In each step we take our best guess, $$x_n$$, and try to make it more accurate.
To do so, we draw the tangent in the point $$(x_n, f(x_n))$$ and find its root, which we than call $$x_{n+1}$$.
$$x_{n+1}$$ will be more accurate (usually).

A demonstration: (click on the image to enlarge it)

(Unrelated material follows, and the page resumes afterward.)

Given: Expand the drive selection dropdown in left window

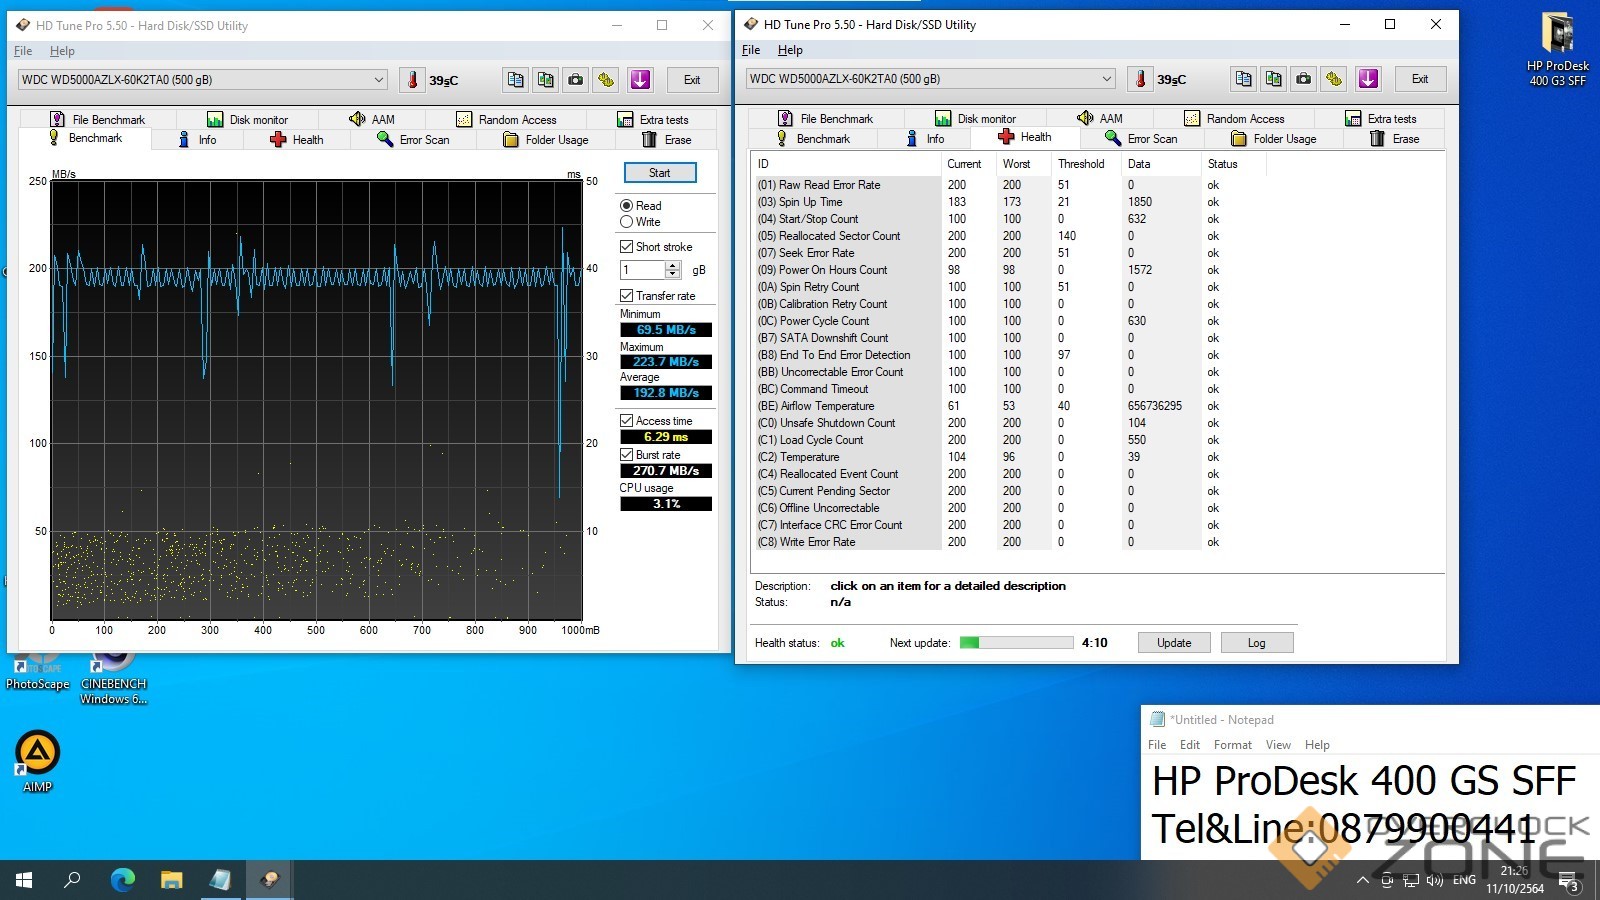Looking at the screenshot, I should [379, 80].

The math behind this is not very difficult.
The equation of the tangent line is: $$y-f(x_n)=f’(x_n)(x_{n+1}-x_n)$$.
We look for $$x_{n+1}$$ when $$y=0$$, hence
$$0-f(x_n)=f’(x_n)(x_{n+1}-x_n) \\\Rightarrow -f(x_n)=x_{n+1}f’(x_n)-x_nf’(x_n) \\\Rightarrow x_{n+1}f’(x_n)=x_nf’(x_n)-f(x_n) \\\Rightarrow x_{n+1}=x_n-\frac{f(x_n)}{f’(x_n)}$$

## Example – Square Root

Say we want to calculate the square root of $$a$$.
We need to find a value of $$x$$ such that $$x=\sqrt{a}\Rightarrow x^2=a\Rightarrow x^2-a=0$$.
So, we are looking for the non-negative root ($$x=\sqrt{a}\ge0$$) of the function $$f(x)=x^2-a$$.
The derivative of this function is $$f’(x)=2x$$.
And therefore:
$$x_{n+1}=x_n-\frac{x_n^2-a}{2x_n}=\frac{2x_n^2-x_n^2+a}{2x_n}=\frac{x_n^2+a}{2x_n}=\frac{x_n}{2}+\frac{a}{2x_n}$$

### Calculating $$\sqrt{2}$$

Let’s try and find an approximation for $$\sqrt{2}$$ with initial guess $$x_0=1$$.
$$x_1=\frac{1}{2}+\frac{2}{2\times1}=\frac{3}{2} \\ x_2=\frac{3}{2\times2}+\frac{2\times2}{2\times3}=\frac{17}{12} \\ x_3=\frac{17}{2\times12}+\frac{2\times12}{2\times17}=\frac{577}{408} \\ x_4=\frac{577}{2\times408}+\frac{2\times408}{2\times577}=\frac{665857}{470832}\approx1.414213562$$
The error from the real value is lower than $$0.0000000000016$$!
We have got this amazing result with only four steps!

Calculating further will produce very accurate massive fractions:
$$|x_5-\sqrt{2}|<9\times10^{-25} \\ |x_6-\sqrt{2}|<2.9\times10^{-49} \\ |x_7-\sqrt{2}|<2.9\times10^{-98}$$

### Implementation

The C# implementation is super easy.

The parameters are $$a$$, which is the number whose square root we are looking for, and $$times$$, which determines the number of calculations.

public double Sqrt(double a, int times)
{
if (a < 0)
throw new Exception("Can not sqrt a negative number");
double x = 1;
while (times-- > 0)
x = x / 2 + a / (2 * x);
return x;
}

## Conclusions

Newton’s method is a very efficient way to find roots of functions, including square roots of numbers.
It is much more efficient than the method I introduced in my article Square Root Algorithm.